From our perspective 2,000 years later, we may be very critical of the disciples “disputing among themselves as to which of them was to be the greatest” (Luke 22:24). We may not do the same thing verbally, but in our hearts, we often compare ourselves with others and silently think we are better. Sadly, I confess that those have been my thoughts at times.
Jesus knew what was going on between His disciples, and wanted to make sure they did not leave the Passover with those feelings. After pointing to what kings do, He said, “But not so with you. Rather, let the greatest among you become as the youngest, and the leader as one who serves. For who is the greater, one who reclines at table or one who serves? Is it not the one who reclines at table? But I am among you as the one who serves” (Luke 22:26–27). He, the Passover Lamb was about to give His life – the ultimate act of a servant.
Jesus puts Himself forward as the model.
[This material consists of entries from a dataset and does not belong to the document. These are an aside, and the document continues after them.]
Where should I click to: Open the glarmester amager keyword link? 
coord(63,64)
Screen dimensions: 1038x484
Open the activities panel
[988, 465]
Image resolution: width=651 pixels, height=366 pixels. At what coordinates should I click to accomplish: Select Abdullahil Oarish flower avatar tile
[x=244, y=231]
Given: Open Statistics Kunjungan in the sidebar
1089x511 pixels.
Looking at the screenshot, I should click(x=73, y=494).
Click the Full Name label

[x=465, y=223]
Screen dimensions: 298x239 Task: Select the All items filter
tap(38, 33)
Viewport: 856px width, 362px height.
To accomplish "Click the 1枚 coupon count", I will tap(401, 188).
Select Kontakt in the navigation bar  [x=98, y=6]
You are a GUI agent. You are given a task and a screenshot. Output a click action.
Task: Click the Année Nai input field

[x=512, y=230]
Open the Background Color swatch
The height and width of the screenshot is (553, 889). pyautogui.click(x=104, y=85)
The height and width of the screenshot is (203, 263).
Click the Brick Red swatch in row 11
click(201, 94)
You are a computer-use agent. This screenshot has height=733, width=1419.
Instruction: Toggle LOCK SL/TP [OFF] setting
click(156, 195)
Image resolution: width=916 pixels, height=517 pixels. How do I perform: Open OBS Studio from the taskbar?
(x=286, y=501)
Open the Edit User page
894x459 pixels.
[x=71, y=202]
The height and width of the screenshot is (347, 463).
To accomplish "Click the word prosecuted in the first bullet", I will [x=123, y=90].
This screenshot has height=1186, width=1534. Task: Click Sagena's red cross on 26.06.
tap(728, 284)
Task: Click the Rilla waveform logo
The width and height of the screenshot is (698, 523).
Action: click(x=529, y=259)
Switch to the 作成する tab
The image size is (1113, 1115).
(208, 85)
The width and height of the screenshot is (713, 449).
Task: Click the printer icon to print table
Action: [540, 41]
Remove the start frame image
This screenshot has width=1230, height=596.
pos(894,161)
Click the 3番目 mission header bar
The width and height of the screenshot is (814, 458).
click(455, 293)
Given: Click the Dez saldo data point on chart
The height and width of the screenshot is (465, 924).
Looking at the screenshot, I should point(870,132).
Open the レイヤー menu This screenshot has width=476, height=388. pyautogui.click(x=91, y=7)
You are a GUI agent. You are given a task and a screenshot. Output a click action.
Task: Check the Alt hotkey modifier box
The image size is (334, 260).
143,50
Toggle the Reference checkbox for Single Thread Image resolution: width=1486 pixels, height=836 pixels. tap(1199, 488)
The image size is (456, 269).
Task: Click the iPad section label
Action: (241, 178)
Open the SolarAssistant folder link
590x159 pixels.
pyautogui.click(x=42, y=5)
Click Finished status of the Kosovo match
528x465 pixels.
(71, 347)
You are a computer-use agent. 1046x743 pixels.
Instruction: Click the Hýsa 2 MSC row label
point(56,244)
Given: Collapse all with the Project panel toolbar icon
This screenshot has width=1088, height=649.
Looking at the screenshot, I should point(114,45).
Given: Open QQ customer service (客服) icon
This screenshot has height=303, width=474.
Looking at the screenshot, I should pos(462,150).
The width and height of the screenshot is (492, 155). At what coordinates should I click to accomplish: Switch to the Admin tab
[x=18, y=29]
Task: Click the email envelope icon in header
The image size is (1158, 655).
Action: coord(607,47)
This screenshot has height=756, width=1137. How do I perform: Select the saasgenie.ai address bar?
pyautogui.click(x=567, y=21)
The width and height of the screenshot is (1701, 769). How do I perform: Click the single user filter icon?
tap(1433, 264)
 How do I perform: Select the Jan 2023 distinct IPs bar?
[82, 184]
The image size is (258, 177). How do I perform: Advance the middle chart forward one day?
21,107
This is repeated in Matthew 20:28; “even as the Son of Man came not to be served but to serve, and to give His life as a ransom for many.”
It’s the lowliest place; even foot washing according to John 13:1-17. Paul confirms that we must have this kind of thinking in Philippians 2:5-8. This attitude is not optional for any follower of Jesus, much less those in leadership. Yet, we often think just the opposite. When greatness occupies our thinking, we become ineffective in our work for the Lord because we are more concerned about what people think of us rather than their growth in attachment with Jesus.